Suppose $S$ is a closed, oriented surface (2-manifold) embedded in $\mathbb{R}^3$, which inherits the metric from $\mathbb{R}^3$, so that distances are measured by shortest paths on the surface. If it is at least crudely accurate to say that Ricci flow smooths out the metric/curvature so that the surface (eventually) evolves to a sphere, is there a sense in which "reverse Ricci flow" concentrates curvature, in some sense sharpens the curvature, and perhaps partitions $S$ into distinct regions?
This is a naive question, for which I apologize in advance; it could be complete nonsense. What I mean by reverse Ricci flow (my own terminology; perhaps there is standard terminology?), could be simply changing the sign in Hamilton's equation:
$$\frac{\partial g}{\partial t} \ = \ 2 \ {\bf Ric}(g) \;.$$
What I mean by "sharpens the curvature" is something akin to image-processing operators which enhance the boundaries between regions to segment an image (edge detection). I am imagining segmenting a surface $S$ by reverse Ricci flow.

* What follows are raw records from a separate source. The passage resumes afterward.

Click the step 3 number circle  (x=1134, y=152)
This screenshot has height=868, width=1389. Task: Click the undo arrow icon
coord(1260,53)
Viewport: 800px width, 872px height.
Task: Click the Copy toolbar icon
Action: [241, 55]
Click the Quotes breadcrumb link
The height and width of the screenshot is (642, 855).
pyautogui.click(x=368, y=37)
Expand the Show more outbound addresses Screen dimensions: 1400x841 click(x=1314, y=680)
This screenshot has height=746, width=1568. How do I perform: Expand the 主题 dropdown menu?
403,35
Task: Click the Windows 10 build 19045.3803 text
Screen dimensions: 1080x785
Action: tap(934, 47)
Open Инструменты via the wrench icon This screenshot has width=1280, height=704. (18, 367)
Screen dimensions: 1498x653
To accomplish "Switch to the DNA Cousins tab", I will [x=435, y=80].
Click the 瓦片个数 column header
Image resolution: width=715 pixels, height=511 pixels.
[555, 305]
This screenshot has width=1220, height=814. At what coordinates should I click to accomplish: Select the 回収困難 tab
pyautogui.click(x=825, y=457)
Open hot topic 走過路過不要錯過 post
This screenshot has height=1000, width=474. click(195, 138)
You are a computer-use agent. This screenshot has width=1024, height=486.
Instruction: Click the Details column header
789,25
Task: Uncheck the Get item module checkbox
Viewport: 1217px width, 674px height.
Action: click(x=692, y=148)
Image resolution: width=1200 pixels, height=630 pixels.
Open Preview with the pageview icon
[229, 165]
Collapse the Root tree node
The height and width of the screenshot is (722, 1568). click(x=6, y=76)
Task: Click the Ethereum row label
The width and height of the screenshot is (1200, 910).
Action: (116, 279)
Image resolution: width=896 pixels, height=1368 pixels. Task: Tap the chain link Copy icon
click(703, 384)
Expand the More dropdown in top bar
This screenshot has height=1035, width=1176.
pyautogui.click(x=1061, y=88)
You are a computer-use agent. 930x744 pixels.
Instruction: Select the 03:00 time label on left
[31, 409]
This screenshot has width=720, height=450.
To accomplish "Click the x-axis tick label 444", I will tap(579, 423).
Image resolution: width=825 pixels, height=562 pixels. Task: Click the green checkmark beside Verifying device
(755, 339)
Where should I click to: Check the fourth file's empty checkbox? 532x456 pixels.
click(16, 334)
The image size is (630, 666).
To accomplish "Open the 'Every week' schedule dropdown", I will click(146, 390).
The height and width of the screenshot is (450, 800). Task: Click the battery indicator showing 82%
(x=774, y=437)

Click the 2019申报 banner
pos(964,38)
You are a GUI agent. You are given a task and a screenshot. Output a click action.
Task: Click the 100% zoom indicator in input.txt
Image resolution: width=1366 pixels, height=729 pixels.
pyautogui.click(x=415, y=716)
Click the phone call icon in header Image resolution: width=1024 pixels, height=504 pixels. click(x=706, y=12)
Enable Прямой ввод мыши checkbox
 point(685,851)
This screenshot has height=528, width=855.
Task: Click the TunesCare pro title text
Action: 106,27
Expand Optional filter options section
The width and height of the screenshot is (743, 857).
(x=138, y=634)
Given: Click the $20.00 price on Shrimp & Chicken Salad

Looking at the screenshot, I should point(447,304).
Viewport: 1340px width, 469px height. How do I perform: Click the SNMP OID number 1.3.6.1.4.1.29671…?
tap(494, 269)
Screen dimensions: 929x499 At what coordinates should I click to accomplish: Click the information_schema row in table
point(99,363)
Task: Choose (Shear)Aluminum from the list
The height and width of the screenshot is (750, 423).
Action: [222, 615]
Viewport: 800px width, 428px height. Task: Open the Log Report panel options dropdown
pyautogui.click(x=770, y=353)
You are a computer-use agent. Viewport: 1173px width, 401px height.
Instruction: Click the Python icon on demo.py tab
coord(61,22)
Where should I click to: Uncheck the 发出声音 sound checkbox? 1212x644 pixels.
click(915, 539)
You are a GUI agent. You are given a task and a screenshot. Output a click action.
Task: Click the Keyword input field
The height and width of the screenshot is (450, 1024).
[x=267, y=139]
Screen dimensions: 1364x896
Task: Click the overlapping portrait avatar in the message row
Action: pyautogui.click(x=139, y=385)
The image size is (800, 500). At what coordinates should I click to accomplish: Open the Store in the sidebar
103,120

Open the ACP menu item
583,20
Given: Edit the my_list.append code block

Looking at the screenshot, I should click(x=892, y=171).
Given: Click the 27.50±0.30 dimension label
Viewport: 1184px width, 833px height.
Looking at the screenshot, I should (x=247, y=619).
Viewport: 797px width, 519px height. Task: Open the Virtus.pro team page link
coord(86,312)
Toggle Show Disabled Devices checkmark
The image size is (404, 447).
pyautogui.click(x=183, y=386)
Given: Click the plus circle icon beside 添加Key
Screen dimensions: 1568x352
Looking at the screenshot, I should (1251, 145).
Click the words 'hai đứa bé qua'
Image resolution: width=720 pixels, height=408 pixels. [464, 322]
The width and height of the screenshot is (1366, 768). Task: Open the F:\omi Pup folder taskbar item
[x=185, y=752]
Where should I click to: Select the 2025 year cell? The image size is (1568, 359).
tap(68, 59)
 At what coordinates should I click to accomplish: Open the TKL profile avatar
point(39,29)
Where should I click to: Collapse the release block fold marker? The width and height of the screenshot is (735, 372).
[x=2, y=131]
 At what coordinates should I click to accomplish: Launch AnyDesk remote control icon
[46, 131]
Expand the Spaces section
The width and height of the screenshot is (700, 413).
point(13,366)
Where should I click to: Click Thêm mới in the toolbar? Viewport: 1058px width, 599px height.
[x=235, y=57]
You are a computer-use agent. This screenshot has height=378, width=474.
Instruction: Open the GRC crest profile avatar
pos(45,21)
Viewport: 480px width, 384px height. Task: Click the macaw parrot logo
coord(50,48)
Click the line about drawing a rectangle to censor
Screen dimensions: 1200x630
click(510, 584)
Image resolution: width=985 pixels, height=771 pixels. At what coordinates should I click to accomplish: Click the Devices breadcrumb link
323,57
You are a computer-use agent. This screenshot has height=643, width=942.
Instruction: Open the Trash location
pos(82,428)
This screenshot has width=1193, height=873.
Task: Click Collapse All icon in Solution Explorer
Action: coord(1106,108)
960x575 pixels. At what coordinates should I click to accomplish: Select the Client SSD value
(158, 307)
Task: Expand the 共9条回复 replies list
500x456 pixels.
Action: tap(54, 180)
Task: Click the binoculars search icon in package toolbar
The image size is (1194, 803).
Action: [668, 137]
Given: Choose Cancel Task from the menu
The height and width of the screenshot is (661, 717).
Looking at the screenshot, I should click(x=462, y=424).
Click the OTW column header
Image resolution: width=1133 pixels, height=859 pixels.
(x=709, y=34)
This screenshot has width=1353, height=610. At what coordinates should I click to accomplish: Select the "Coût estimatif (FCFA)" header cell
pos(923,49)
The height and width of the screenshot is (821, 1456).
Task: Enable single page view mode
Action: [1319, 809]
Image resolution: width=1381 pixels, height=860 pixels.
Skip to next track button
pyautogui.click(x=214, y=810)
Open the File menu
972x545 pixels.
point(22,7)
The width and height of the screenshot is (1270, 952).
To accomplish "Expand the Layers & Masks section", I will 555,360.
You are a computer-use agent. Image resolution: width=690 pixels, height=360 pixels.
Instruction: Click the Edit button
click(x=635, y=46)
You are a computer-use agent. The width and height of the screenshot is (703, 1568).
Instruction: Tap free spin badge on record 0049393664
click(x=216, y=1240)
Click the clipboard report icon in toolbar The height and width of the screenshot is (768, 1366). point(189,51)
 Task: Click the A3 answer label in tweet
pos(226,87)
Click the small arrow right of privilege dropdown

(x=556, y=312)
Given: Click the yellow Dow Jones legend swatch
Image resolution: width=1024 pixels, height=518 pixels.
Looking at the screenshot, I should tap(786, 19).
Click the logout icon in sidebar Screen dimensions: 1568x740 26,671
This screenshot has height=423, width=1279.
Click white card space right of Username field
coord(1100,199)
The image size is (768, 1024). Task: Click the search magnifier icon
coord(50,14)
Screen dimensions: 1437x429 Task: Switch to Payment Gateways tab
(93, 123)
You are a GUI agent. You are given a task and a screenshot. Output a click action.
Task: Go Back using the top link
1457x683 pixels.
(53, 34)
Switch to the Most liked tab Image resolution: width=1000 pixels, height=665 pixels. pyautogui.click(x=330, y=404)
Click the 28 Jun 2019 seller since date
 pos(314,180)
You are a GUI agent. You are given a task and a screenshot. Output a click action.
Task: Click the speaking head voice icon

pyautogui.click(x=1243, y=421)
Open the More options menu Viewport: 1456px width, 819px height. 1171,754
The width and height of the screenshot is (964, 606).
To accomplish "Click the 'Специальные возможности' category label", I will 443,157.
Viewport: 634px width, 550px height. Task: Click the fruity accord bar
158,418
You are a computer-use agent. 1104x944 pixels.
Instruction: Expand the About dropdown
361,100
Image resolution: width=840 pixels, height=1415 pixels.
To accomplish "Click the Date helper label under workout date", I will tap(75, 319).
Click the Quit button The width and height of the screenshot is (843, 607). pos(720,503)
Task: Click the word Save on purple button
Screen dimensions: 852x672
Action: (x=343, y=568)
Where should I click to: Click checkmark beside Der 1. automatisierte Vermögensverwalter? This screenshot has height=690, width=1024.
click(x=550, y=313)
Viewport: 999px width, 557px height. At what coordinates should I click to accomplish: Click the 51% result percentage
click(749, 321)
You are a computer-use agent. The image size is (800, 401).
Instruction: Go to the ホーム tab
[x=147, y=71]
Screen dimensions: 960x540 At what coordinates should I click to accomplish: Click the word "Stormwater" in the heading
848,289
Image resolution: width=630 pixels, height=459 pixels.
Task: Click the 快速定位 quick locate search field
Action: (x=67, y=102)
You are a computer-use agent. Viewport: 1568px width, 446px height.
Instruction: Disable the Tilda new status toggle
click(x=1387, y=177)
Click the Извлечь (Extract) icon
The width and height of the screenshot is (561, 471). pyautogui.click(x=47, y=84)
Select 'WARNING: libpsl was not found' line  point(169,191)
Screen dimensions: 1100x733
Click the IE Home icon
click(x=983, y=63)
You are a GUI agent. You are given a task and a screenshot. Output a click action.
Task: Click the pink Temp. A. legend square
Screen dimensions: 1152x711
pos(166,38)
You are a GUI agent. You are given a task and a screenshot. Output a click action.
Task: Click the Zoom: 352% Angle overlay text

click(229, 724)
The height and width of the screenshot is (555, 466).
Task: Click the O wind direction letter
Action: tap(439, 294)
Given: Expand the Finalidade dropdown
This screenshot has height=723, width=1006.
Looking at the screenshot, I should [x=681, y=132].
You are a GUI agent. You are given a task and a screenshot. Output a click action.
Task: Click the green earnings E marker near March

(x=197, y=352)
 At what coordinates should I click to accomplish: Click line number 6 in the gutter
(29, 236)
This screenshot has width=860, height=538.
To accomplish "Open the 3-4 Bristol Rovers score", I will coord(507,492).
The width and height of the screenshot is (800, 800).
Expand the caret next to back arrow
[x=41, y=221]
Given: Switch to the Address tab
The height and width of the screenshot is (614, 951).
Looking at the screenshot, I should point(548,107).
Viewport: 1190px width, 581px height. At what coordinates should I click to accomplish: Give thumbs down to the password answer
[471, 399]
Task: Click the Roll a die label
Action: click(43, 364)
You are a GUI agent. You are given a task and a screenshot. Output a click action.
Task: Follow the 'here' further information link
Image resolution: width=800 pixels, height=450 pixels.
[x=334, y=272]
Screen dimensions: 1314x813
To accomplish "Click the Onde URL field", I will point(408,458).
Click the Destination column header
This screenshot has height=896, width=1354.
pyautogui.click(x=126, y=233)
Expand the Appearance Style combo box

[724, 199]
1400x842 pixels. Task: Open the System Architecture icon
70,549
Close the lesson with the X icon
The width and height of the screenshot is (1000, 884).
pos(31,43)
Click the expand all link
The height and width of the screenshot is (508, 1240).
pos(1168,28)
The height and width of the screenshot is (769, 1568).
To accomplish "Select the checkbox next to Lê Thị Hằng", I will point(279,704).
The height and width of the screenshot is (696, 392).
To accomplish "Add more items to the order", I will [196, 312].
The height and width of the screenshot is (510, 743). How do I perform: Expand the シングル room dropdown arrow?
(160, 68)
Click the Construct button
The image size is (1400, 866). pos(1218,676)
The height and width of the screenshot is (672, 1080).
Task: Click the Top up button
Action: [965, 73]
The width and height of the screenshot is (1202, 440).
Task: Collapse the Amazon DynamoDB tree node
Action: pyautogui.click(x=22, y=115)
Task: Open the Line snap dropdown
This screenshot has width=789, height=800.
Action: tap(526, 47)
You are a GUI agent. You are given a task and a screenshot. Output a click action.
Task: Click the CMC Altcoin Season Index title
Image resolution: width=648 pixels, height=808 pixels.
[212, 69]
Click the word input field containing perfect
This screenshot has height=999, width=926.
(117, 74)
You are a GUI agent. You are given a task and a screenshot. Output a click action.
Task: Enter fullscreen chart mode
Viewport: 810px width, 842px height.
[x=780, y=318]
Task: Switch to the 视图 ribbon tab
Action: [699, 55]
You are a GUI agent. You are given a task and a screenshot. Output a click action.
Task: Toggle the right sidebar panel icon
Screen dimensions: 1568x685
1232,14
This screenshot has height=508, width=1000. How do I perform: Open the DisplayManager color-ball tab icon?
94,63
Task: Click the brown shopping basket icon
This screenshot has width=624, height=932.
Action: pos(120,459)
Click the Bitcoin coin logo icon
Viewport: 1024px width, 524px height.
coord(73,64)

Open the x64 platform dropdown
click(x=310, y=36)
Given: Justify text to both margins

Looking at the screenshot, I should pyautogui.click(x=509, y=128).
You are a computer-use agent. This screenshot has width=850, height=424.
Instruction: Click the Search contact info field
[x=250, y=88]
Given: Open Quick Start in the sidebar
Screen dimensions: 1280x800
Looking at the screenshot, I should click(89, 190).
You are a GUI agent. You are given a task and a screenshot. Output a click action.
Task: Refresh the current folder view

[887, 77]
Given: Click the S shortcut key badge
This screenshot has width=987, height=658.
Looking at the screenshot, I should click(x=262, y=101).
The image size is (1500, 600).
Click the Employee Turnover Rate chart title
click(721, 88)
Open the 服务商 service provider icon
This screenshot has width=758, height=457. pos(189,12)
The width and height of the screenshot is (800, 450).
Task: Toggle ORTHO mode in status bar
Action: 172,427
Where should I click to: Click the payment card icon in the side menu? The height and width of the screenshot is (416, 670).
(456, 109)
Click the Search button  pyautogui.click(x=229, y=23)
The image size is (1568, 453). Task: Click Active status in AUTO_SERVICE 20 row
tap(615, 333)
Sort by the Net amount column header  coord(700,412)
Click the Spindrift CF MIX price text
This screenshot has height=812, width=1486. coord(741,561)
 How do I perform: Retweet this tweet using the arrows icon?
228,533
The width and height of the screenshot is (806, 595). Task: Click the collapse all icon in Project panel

One problem I can foresee is that is that reversing the heat equation is inherently unstable, and maybe the same is true here. But perhaps in the specific situation of $S \subset \mathbb{R}^3$ inheriting the Euclidean metric, the instabilities are not as severe as they might be for arbitrary Riemannian manifolds.
All this is speculation on my part. Reality checks, references, or further speculation—all welcomed!